I have a list of 300k persons, with some duplicates. But above all, some approximate duplicates.
Eg. : Id LastName FirstName BirthDate
- 1 KENNEDY John 01/01/2000
- 2 KENNEDY John Fitzgerald 01/01/2000
I would like to find these duplicates and treat them appart. I've found some example with Linq's GroupBy, but I cannot find the solution with these 2 subtleties :
- Match the FirstName with a StartsWith
- Keep the whole object entirely (not only the lastname with a Select new)
For the moment, I've got the following. It does the job, but it's very very slow and I'm pretty sure it can be smoother :
var dictionary = new Dictionary<int, List<Person>>();
int key = 1; // the Key could be a string built with LastName, first letters of FirstName... but finally this integer is enough
foreach (var c in ListPersons)
{
List<Person> doubles = ListPersons
.Where(x => x.Id != c.Id
&& x.LastName == c.LastName
&& (x.FirstName.StartsWith(c.FirstName) || c.FirstName.StartsWith(x.FirstName)) // cause dupe A could be "John" and B "John F". Or... dupe A could be "John F" and B "John"

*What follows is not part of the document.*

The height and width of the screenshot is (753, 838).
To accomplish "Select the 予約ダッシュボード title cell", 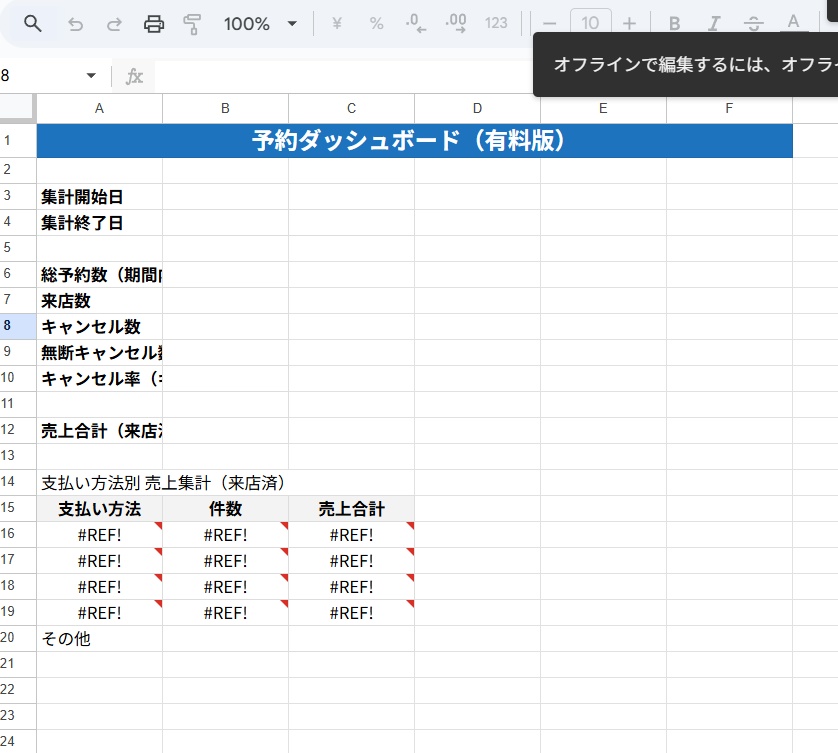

&& x.BirthDate == c.BirthDate
).ToList();
if (doubles.Any())
{
doubles.Add(c); // add the current guy
dictionary.Add(key++, doubles);
}
// Ugly hack to remove the doubles already found
ListPersons = ListPersons.Except(doubles).ToList();
}
// Later I will read my dictionary and treat Value by Value, Person by Person (duplicate by duplicate)
Finally :
With the kind help below and the IEqualityComparer :
// Speedo x1000 !
var listDuplicates = ListPersons
.GroupBy(x => x, new PersonComparer())
.Where(g => g.Count() > 1) // I want to keep the duplicates
.ToList();
// Then, I treat the duplicates in my own way using all properties of the Person I need
foreach (var listC in listDuplicates)
{
foreach (Person c in listC)
{
// Some treatment
}
}